> INSTRUCTIONS TO FOLLOW
With the pictures left out, retype exactly the lines below starting at the line that contains "Given: Click the debug icon in the sidebar" and ending at the line that contains "You are a computer-use".
*** SUPPLIED MATERIAL ***
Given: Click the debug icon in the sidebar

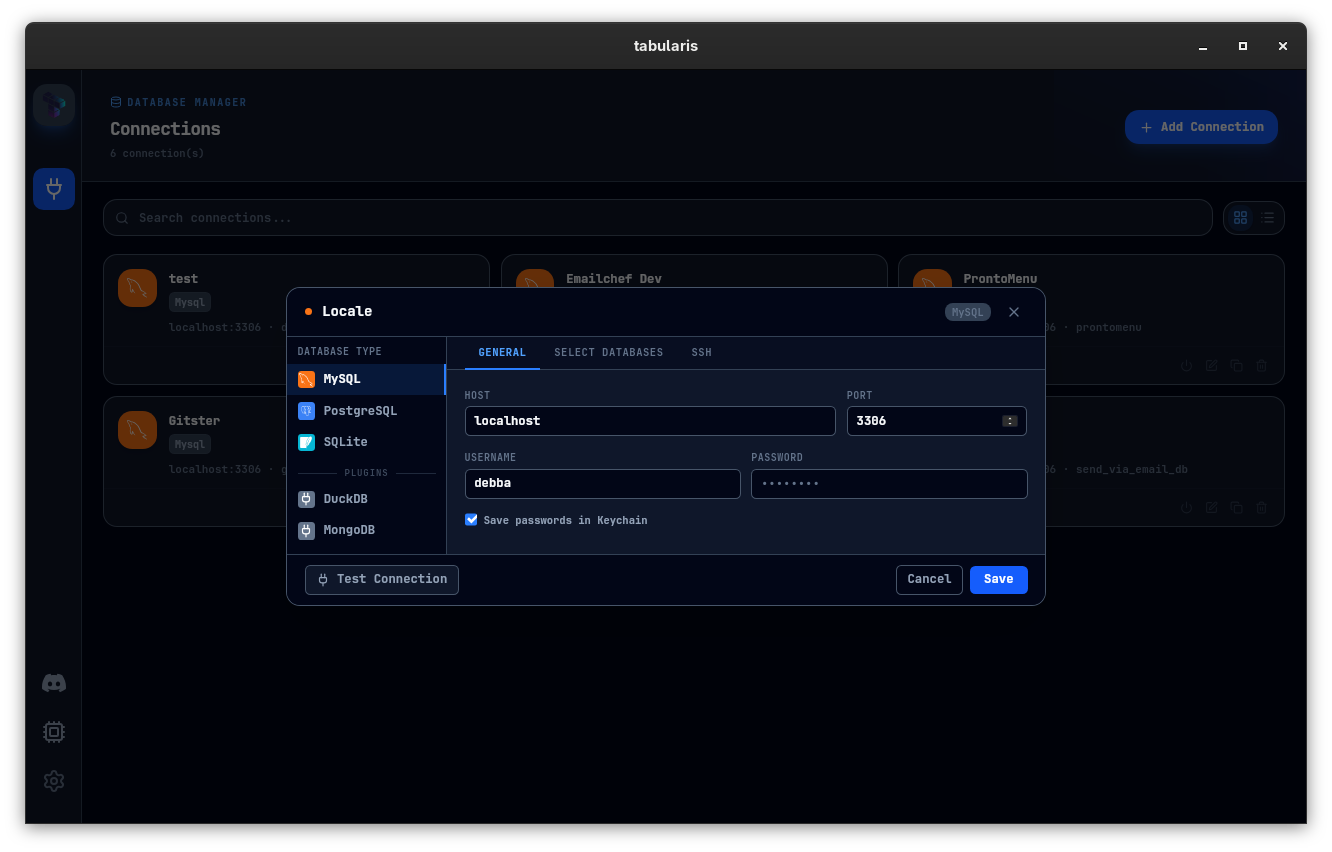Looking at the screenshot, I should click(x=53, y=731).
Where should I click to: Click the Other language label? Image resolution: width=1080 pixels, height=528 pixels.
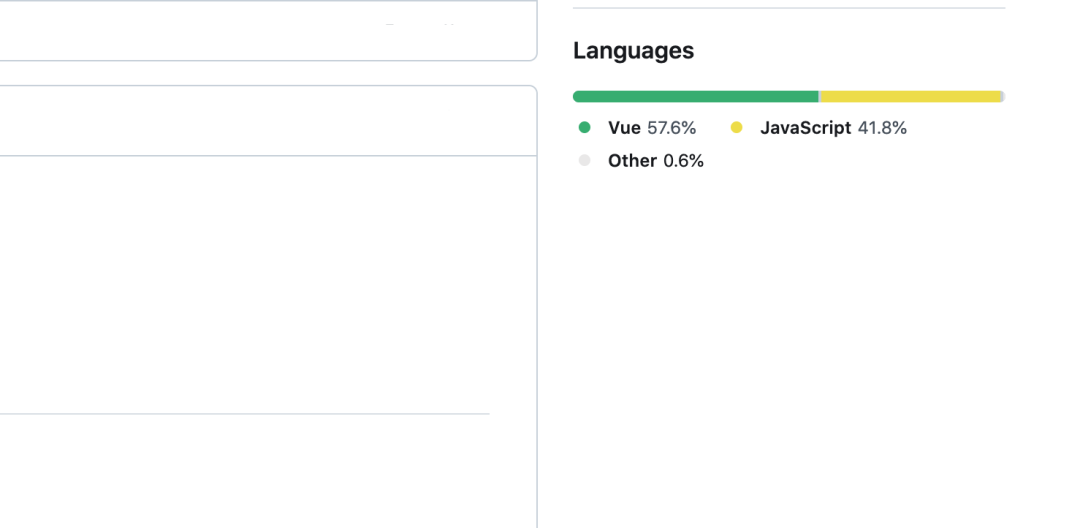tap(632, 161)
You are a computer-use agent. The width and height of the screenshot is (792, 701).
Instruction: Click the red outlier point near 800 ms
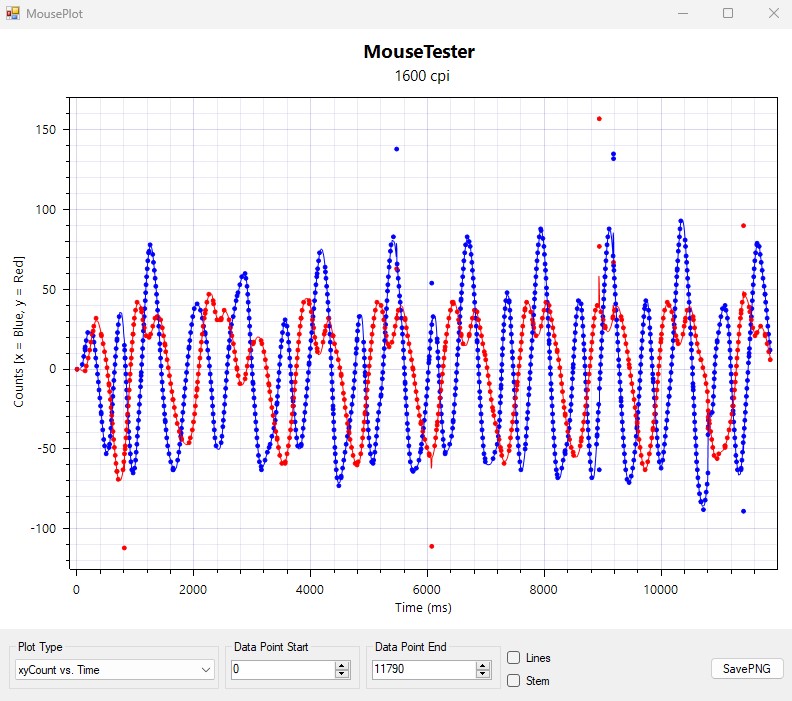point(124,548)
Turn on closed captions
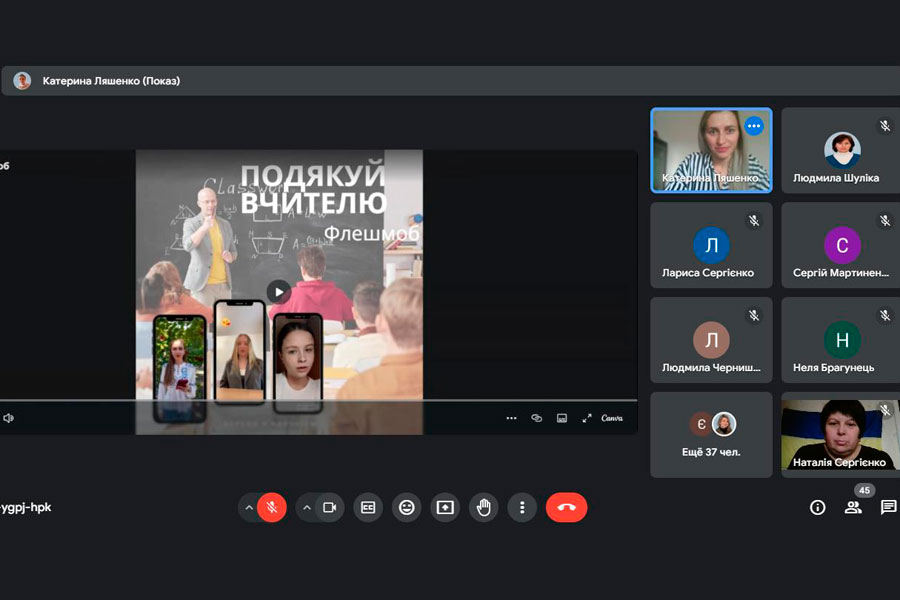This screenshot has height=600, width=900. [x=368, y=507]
*** End of SUPPLIED MATERIAL ***
*** SUPPLIED MATERIAL ***
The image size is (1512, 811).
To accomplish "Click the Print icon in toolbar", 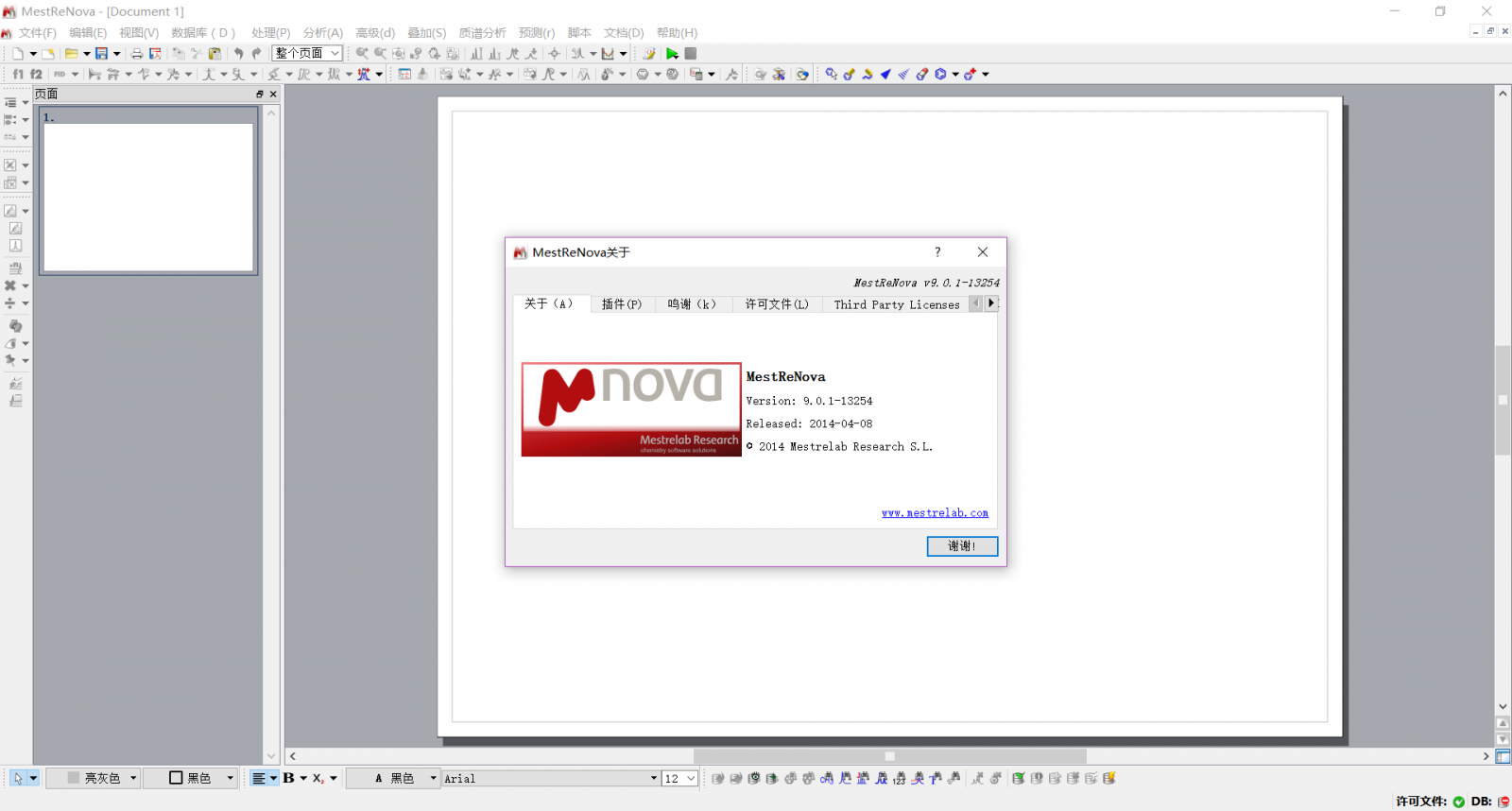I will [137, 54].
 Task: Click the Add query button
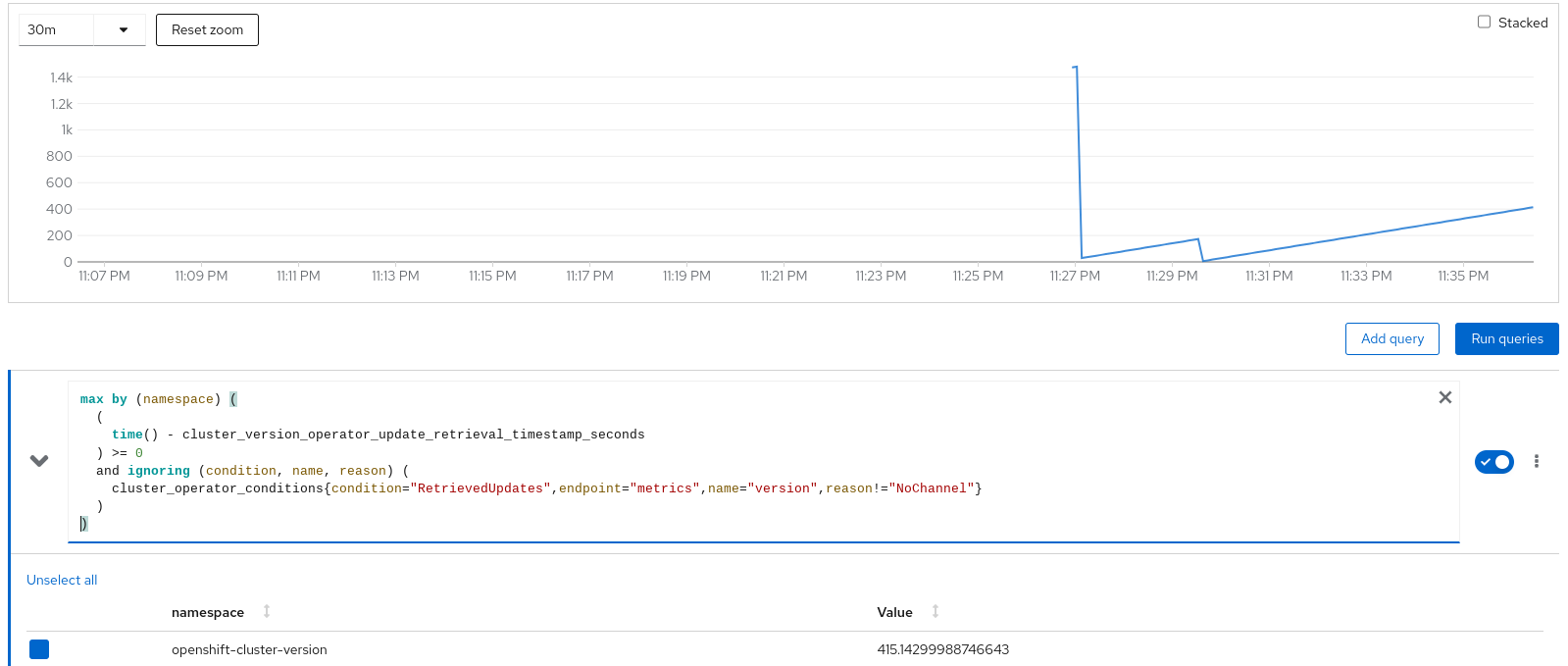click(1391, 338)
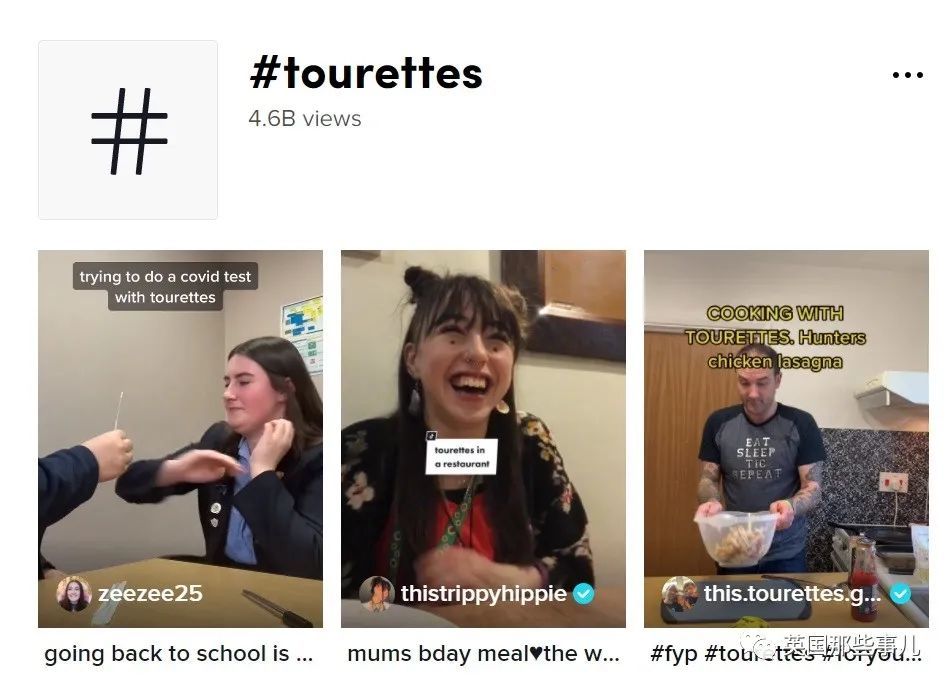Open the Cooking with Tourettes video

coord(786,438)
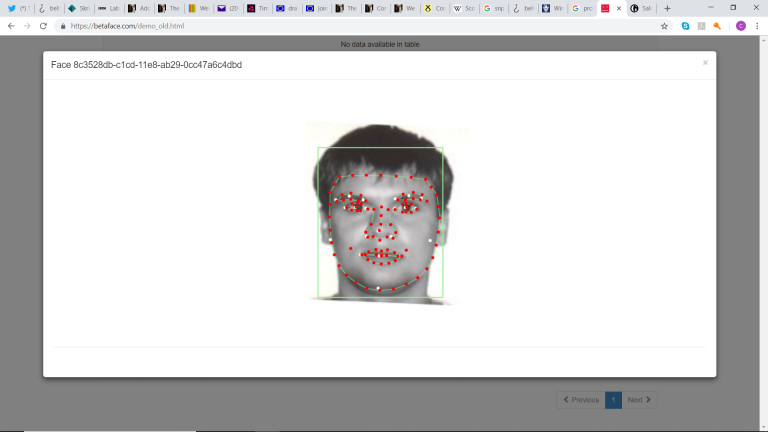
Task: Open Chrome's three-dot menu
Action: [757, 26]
*** End of SUPPLIED MATERIAL ***
*** SUPPLIED MATERIAL ***
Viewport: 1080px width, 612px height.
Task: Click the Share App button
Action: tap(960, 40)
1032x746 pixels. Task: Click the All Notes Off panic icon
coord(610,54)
*** End of SUPPLIED MATERIAL ***
> TASK SOLUTION
Given: Click the debug icon in the sidebar

Looking at the screenshot, I should click(x=53, y=731).
Where should I click to: Click the Other language label? Image resolution: width=1080 pixels, height=528 pixels.
tap(632, 161)
You are a computer-use agent. The width and height of the screenshot is (792, 701).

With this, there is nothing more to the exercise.